At 2 a.m., Nikki Jomha descends beneath the Victoria police station and fires up a treadmill in the gym. That’s when the 43-year-old mother of three and grandmother of one, with another grandchild on the way, leaves her post as a 911 operator for an hour break.
“For me, partway through a 12-hour shift, that’s my lunch time,” Jomha says. “It’s a chance to run, or do weight work, whatever I can fit in to keep going, and it gives me the oomph to make it to 6 a.m.”
Finding the time to train is a challenge, but the balance doesn’t take anything away from her family, she said.
Jomha and thousands of others are in the final three weeks leading up to the GoodLife Fitness Victoria Marathon on Oct. 7.
One of those thousands of runners is Greg Robbins. Like Jomha, this marathon is Robbins’ first.
As a delivery truck driver, he also works 12-hour days in a stressful atmosphere, the kind that drain you before the day’s over.
“I think about those people in a 9-to 5-desk job,” Robbins said. “I somewhat envy them, as they can go running after work, starting fresh, whereas, at the end of the day, I’ve unloaded 20,000 pounds.”
Robbins’ reasons for running are powerful. He recently celebrated two three-year anniversaries. One of sobriety, the other for smoking.
“Ten beers and two packs of smokes everyday. I was a solid alcoholic,” Robbins said.
The 35-year-old found faith in God about eight years ago, but the drinking didn’t end.
“Just like any kid I grew up playing organized sports. But I started smoking and that basically ruined everything,” Robbins explained.

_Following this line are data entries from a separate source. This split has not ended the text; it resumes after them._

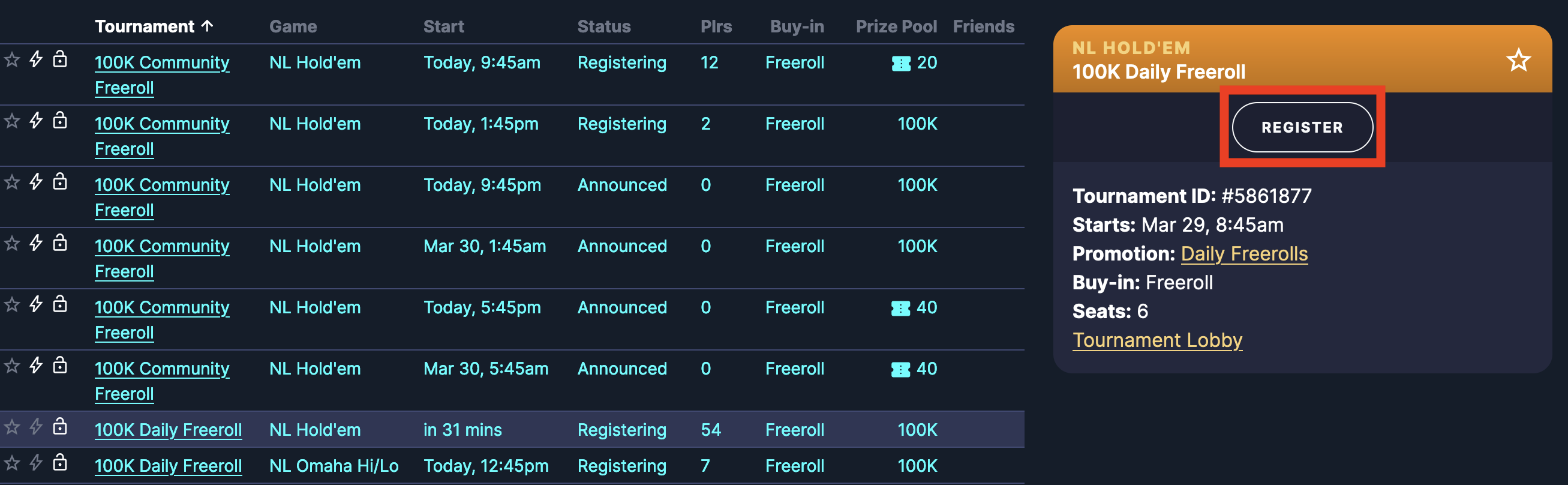Click lightning bolt icon on 1:45pm Freeroll row
Image resolution: width=1568 pixels, height=485 pixels.
click(x=36, y=121)
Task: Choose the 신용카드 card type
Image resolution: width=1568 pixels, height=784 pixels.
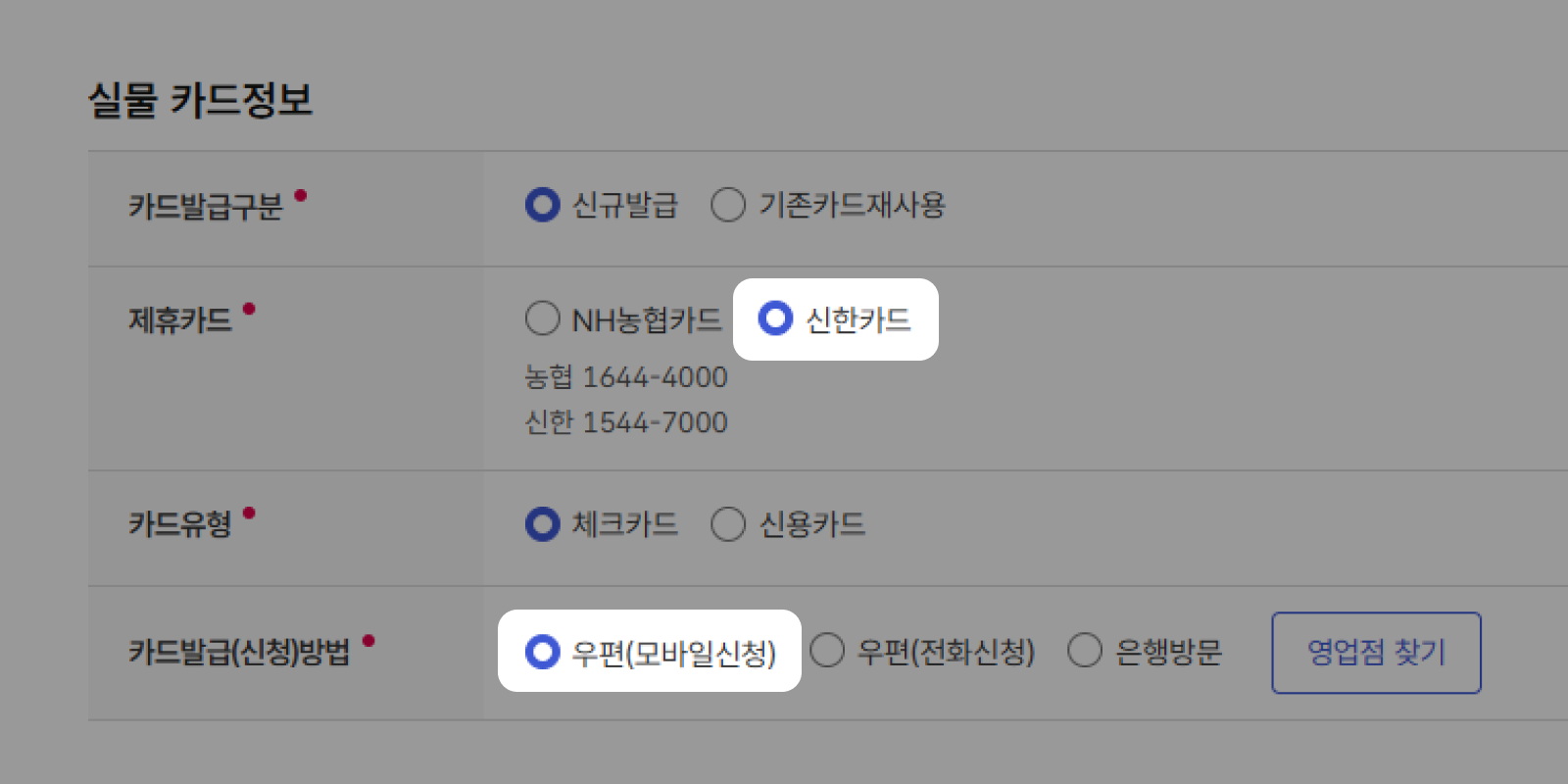Action: (x=728, y=524)
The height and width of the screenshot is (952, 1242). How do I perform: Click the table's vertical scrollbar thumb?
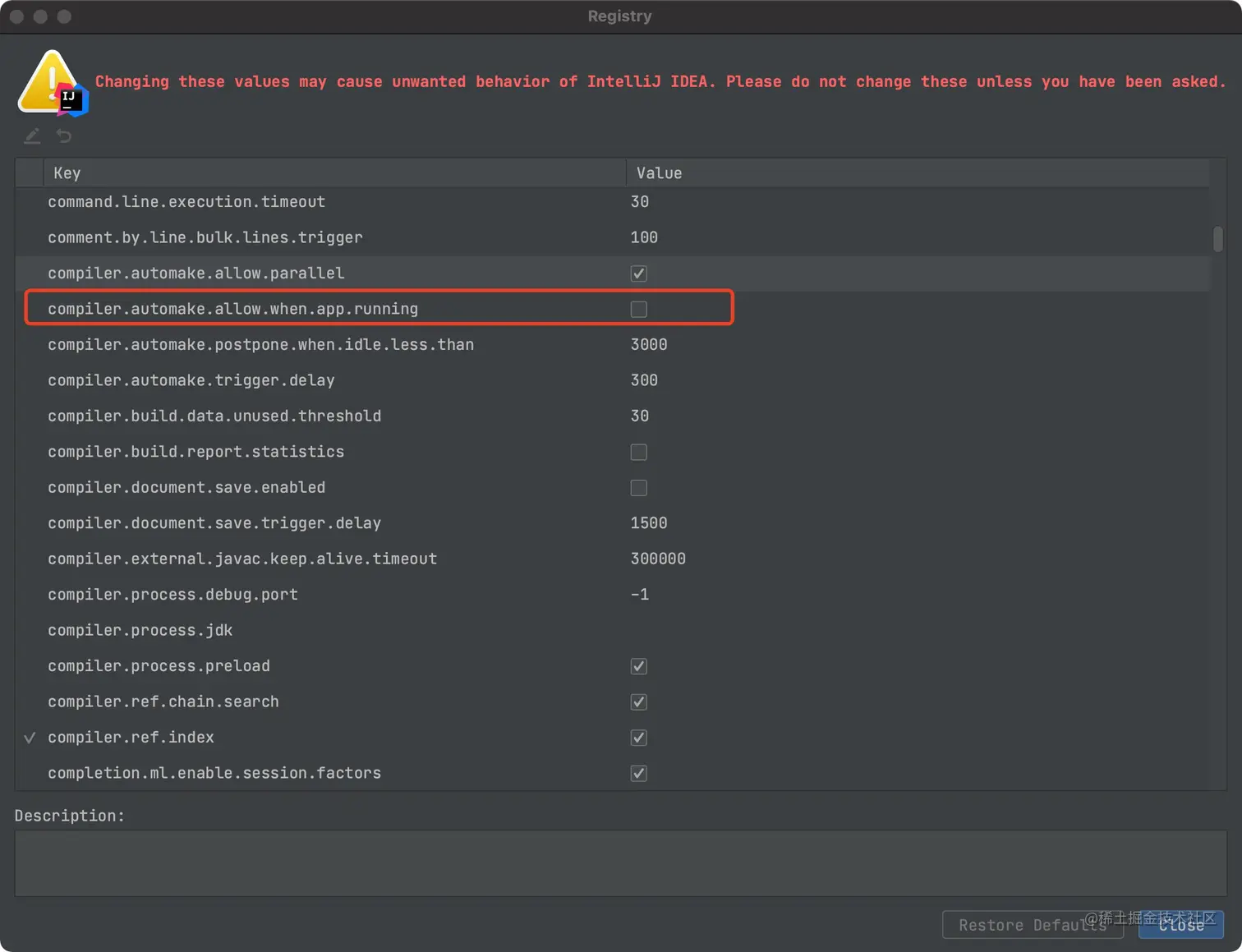coord(1218,239)
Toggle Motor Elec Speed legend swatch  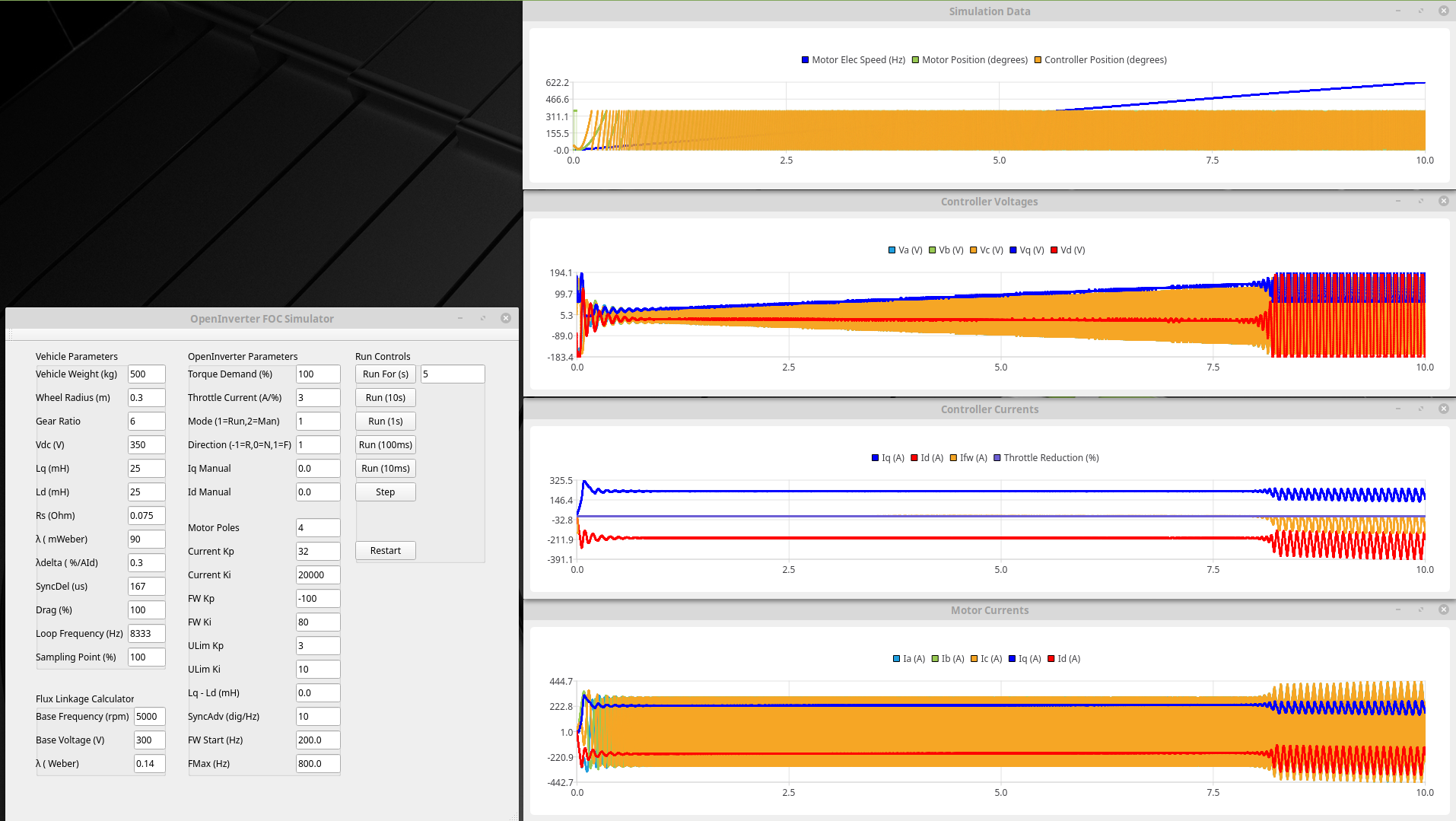pos(805,60)
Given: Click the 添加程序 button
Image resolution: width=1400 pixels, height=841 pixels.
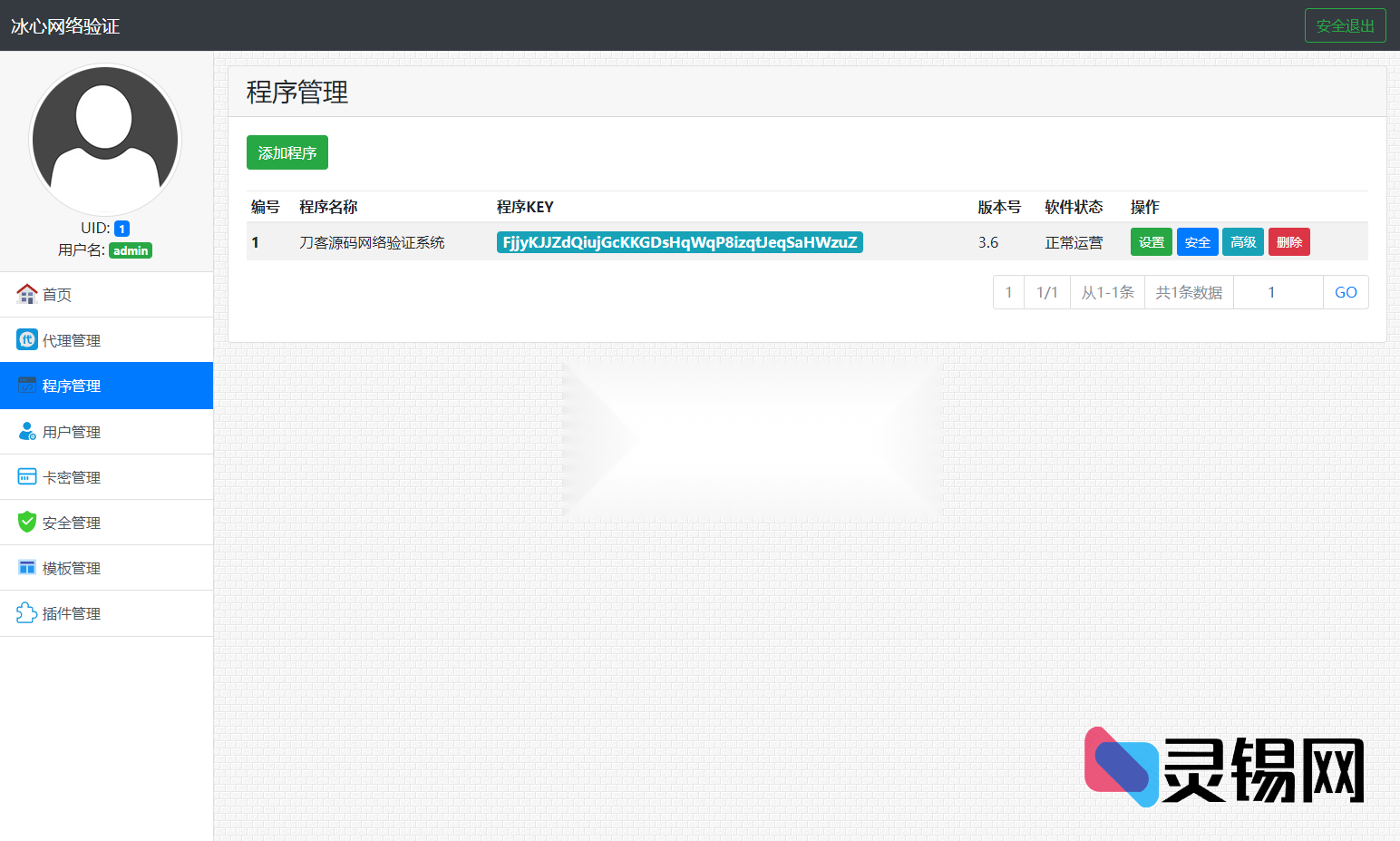Looking at the screenshot, I should 287,152.
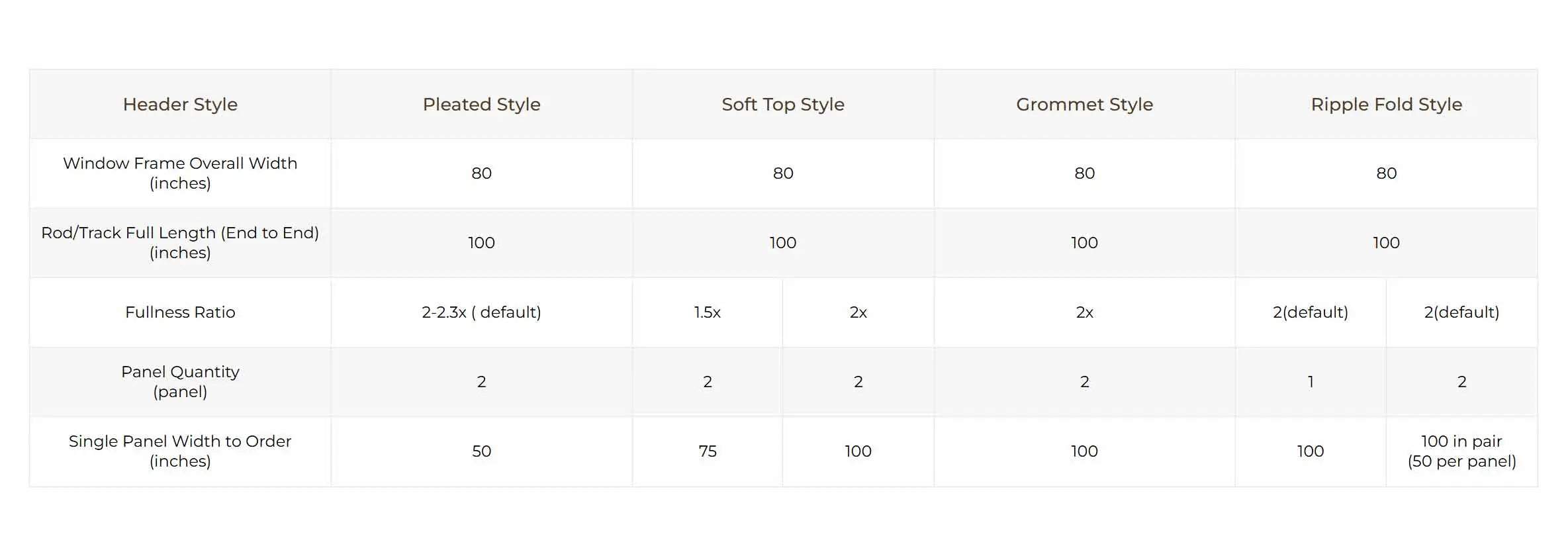Click the Grommet Style 2x fullness cell
Screen dimensions: 1568x548
(1084, 312)
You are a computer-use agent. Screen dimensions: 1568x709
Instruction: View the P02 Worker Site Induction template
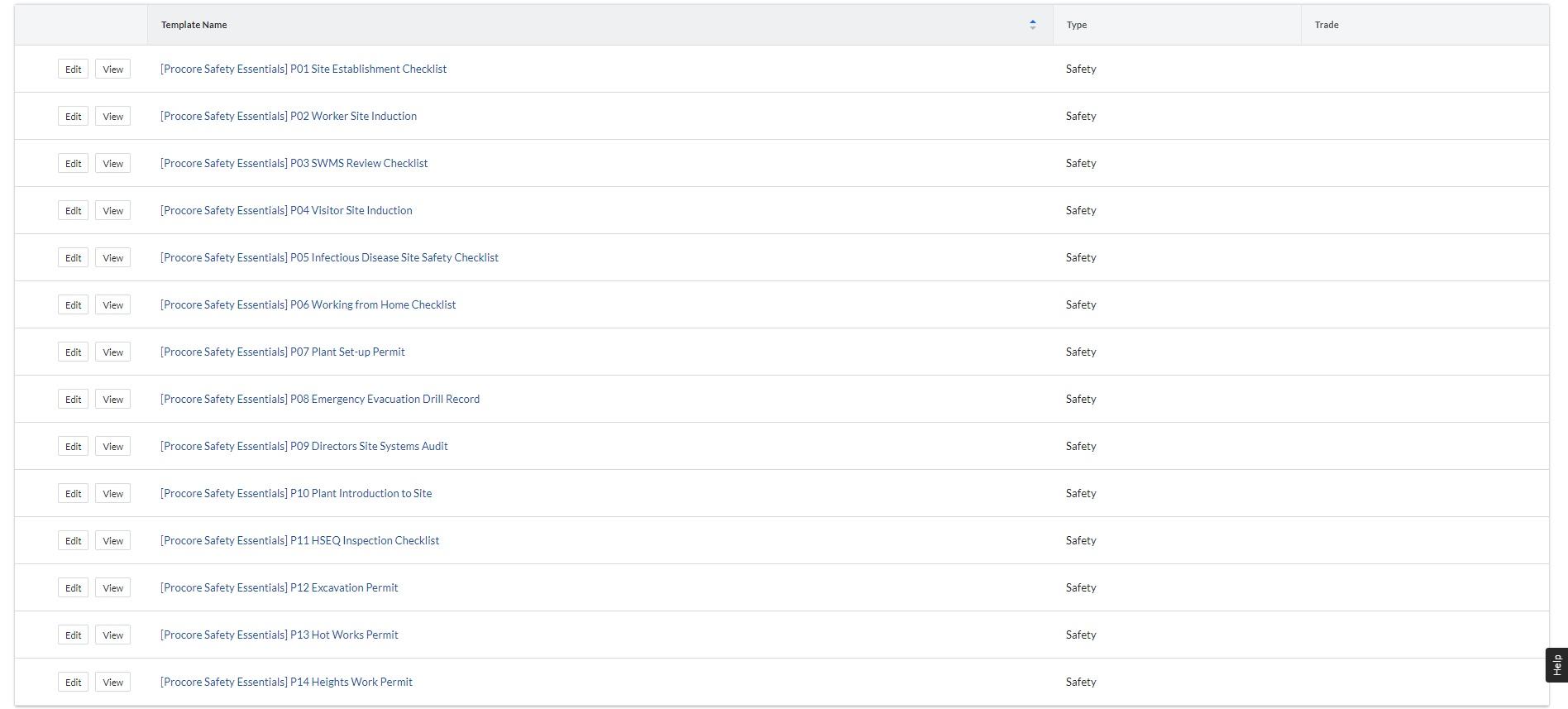(x=112, y=116)
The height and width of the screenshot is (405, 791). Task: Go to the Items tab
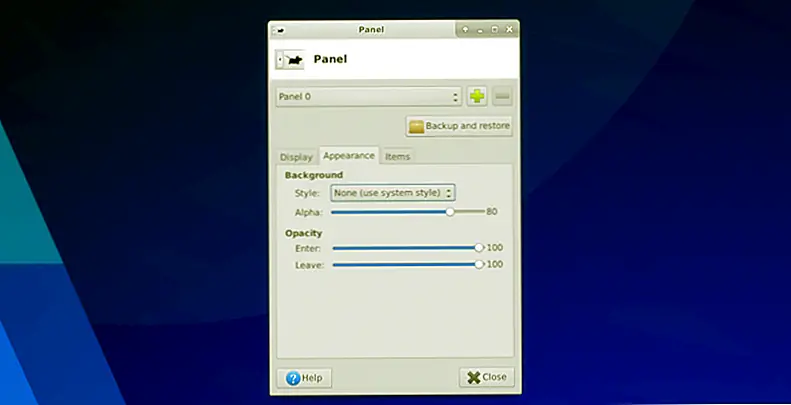(x=397, y=157)
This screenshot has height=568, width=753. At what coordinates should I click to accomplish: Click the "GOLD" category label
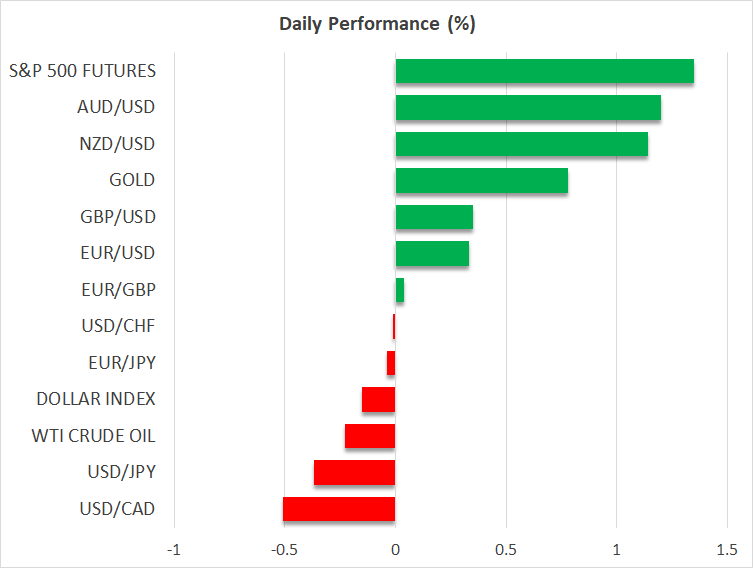tap(132, 180)
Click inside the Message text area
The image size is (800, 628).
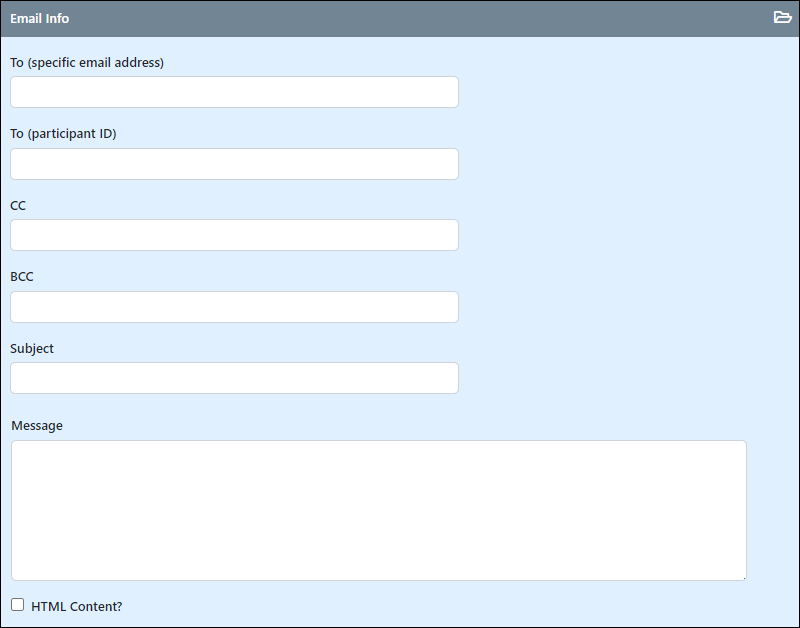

“When you’re young and you party, some people stop and some carry on. I had a job and was single, and basically devoted my entire time to drinking.”
Robbins quit three years ago with the support of his church and family, which includes his wife and kids, seven and five years old.
He’s since become a youth leader at the Colwood Pentecostal Church, and was leading a group outing up-Island last weekend.
“Addictions can make you extremely selfish, you find ways to satisfy your addictions. My faith has given me the motivation, determination and strength.”
Robbins has run four half-marathons, including the GoodLife half-marathon twice, and the treacherous hill climbs of the Bear Mountain 10-kilometre race.
It took the marathon-running words of Robbins’ pastor David Funk to convince him to make the jump to the full distance this year.
“(Funk) will probably beat me, but I will finish that race. I’m not in any running groups. I do this all on my own. One of my goals, besides accomplishing it, is not to look like I need to be carted off in a wheelbarrow.”
When Robbins crosses the finish line he’d at least like to appear ready to run another 10K.
In some ways, it’s a goal not far off of Jomha’s.
“My ultimate goal is to complete Ironman Canada in 2014,” Jomha said.
“Obviously I’m going to need to do a marathon at some point, so my training partner said, ‘Let’s do the GoodLife this year.’”
However, Jomha has since found out her triathlon training partner, who is also a 911 operator, has to work Oct. 7.
“Even amid all those thousands of runners, I’m going to feel all by myself without her,” Jomha said.
For Jomha, the decision to take on triathlons started in 2009, but long before that she suffered such a health scare that, although belated, it provides motivation today.
“I woke up one morning in 2003, and I couldn’t move, I couldn’t get out of bed. I was tested for this, and that, and eventually took some medication that cured it after three months.”
She was never diagnosed, but took medication that’s given to sufferers of rheumatoid arthritis.
“I was immobilized. It was only three months, but it was a dark, dark time. Now a part of me runs for people who can’t run.”
Jomha was a “complete couch potato” when she started running in 2009.
“People tell me, ‘I don’t know who you are anymore,’” Jomha said. “I’ve lost a lot of weight and I’m very active. I want to be an inspiration to my kids, a model for my co-workers.”
Jomha did the TC 10K, and needed goals to keep her training up, so she entered in every local race going. She’s done the Bear Mountain 10K, Oak Bay half-Marathon, and runs the Island Race Series in the winter.
She’s also improved her swimming so much that biking is her weakest of the triathlon disciplines.
“Biking is another one I have to fit in. I get up at 4:30 a.m. to bike 28 km to work,” she said. “Ironman is a completion to that journey, whatever it is.”